**Exercise instructions**.
Go through the data line by line from the top, retyping each exactly, and end with the line that contains "Task: Click the Save Changes button".

[Saved data entries]
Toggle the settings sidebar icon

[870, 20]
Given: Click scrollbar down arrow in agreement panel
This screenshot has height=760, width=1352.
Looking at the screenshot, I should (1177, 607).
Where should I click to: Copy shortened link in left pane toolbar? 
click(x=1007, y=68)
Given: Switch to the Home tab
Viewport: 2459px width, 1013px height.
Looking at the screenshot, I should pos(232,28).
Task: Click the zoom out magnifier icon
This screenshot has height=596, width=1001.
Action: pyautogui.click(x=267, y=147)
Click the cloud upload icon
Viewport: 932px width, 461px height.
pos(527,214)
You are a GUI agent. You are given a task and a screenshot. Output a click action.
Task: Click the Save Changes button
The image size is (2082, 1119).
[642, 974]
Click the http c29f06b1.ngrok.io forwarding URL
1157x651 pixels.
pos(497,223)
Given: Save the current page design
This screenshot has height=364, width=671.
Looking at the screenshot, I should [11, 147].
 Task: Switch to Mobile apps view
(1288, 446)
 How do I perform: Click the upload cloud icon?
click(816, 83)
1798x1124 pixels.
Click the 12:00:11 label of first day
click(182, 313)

**Task response**.
Toggle the settings sidebar icon

[870, 20]
Given: Click scrollbar down arrow in agreement panel
This screenshot has height=760, width=1352.
Looking at the screenshot, I should (1177, 607).
Where should I click to: Copy shortened link in left pane toolbar? 
click(x=1007, y=68)
Given: Switch to the Home tab
Viewport: 2459px width, 1013px height.
Looking at the screenshot, I should pos(232,28).
Task: Click the zoom out magnifier icon
This screenshot has height=596, width=1001.
Action: pyautogui.click(x=267, y=147)
Click the cloud upload icon
Viewport: 932px width, 461px height.
pos(527,214)
You are a GUI agent. You are given a task and a screenshot. Output a click action.
Task: Click the Save Changes button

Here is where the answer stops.